Alles Müller oder was? Wie es sich mit einem Allerweltsnamen lebt – drei Einblicke
Patrik Müller: Wie die Tarnkappe
Man nimmt es einem Journalisten vielleicht nicht ab, aber es ist wahr: Als Kind und als Teenager wollte ich möglichst wenig auffallen. Ich trug T-Shirts ohne Aufdrucke, die meistverkauften Adidas-Schuhe und nie Dreadlocks.
Für Typen, die in Ruhe gelassen werden wollen, ist Müller der perfekte Name. Oft wirkt er wie eine Tarnkappe. Kein Müller wird am Telefon in ein Gespräch über den Namen verwickelt, Herkunftsfragen und andere identitätspolitische Belästigungen bleiben ihm erspart. Aus der Deckung der Unauffälligkeit heraus kann man sich ein bisschen mehr erlauben (im besten Fall wird man bei Dummheiten verwechselt). Und wenn man mal was zu Stande bringt, scheint mir, sind alle positiv überrascht. Denn mit der Tarnung geht ein zweiter Effekt einher: unterschätzt zu werden.

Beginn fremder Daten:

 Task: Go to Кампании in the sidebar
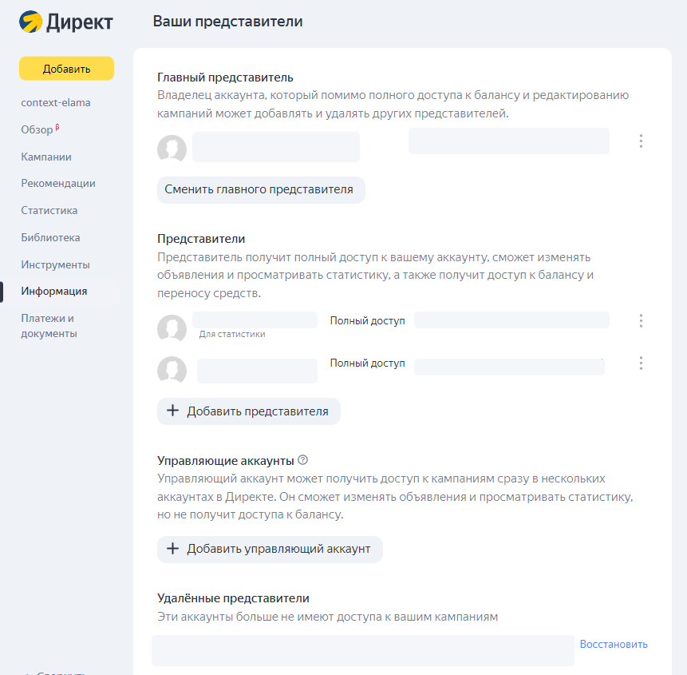point(46,157)
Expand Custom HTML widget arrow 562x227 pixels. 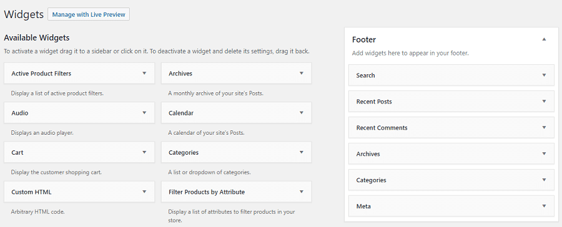pos(144,191)
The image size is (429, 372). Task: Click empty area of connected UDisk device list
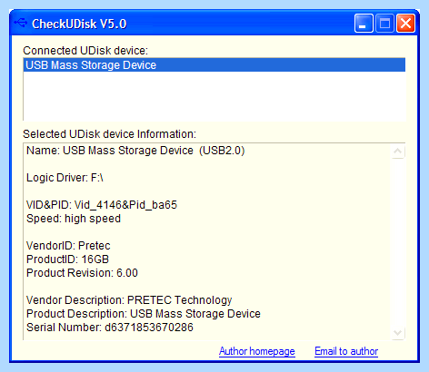215,96
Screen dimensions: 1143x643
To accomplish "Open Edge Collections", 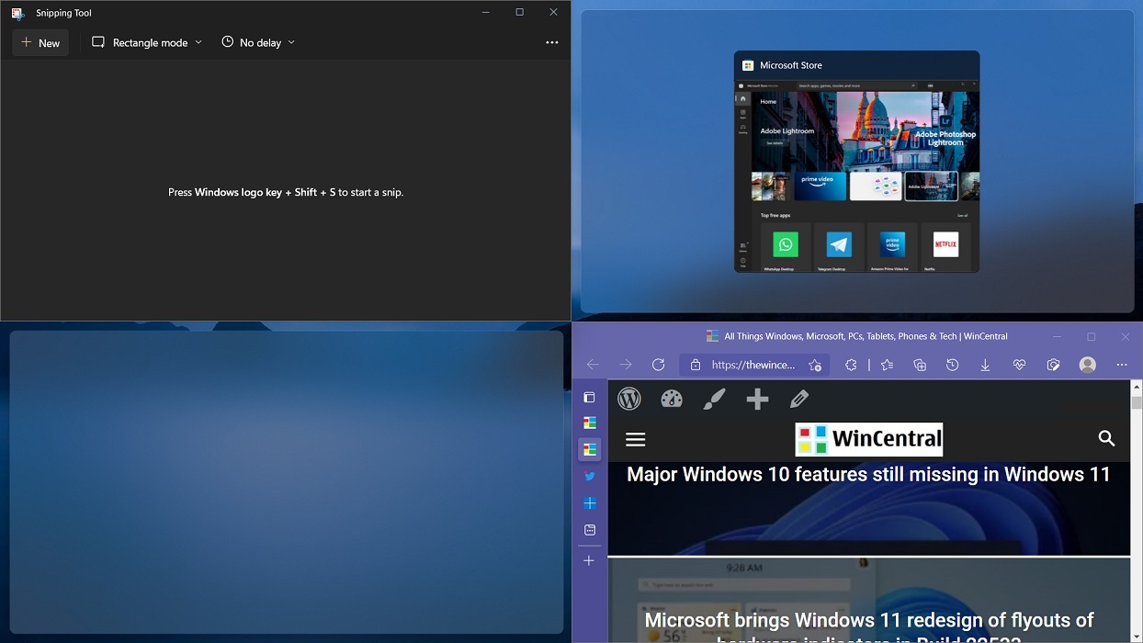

Claudia Meier: Verhaftet als Frau Meller
Eigentlich ist es ganz einfach: ein verbreiteter Vorname und ein Nachname mit fünf Buchstaben. Obwohl die Meiers in der Schweiz sehr verbreitet sind, wirft mein Familiennamen regelmässig Fragen auf. Wie oft habe ich schon erklärt, dass ich mich mit Hühner-Ei schreibe?
Mein Nachname hat aber auch viele Vorteile. Wer mich googelt, mag zwar schnell Treffer finden. Aber so fassbar werde ich dadurch nicht, weil es unzählige Einträge von Namensvetterinnen gibt. Nein, ich bin nicht die erste transsexuelle Frau in der Schweizer Armee und auch keine ehemalige Politikerin aus dem Kanton Bern. Ich bin die Aargauerin, die 1998 bei einem Einsatz als Menschenrechtsbeobachterin in Südmexiko verhaftet wurde. Die mexikanische Tagespresse berichtete damals – in einer spanischen Schreibweise – über Claudia Meller. Grad noch mal Glück gehabt.
Stefan Schmid: My name is Steve Smith
Als ich im Alter von 16 Jahren mit meiner Familie nach Skandinavien fuhr, machten wir uns in Stockholm ein Spässchen daraus, im Telefonbuch Lars Nilsson zu suchen. Auf 25 Telefonbuchseiten standen die Nummern von Lars Nilsson. Zugegeben: Stefan Schmid ist kaum das schweizerische Pendant zu Lars Nilsson, dafür ist mein Vorname zu stark aus der Zeit gefallen. Typisch schweizerisch und sehr geläufig bleibt aber mein Nachname. Darüber gefreut oder geärgert habe ich mich nie, auch wenn ich einen Berufskollegen, der ein Zeit lang mit mir das Büro geteilt hat, stets um seine wohlklingenden Namen beneidet habe. Immerhin kann ich mich seit den letzten Ferien in England damit trösten, dass ich dort als Steve Smith und damit zumindest vom Namen her als Doppelgänger eines bekannten Weltklasse-Cricket-Stars durchgehe.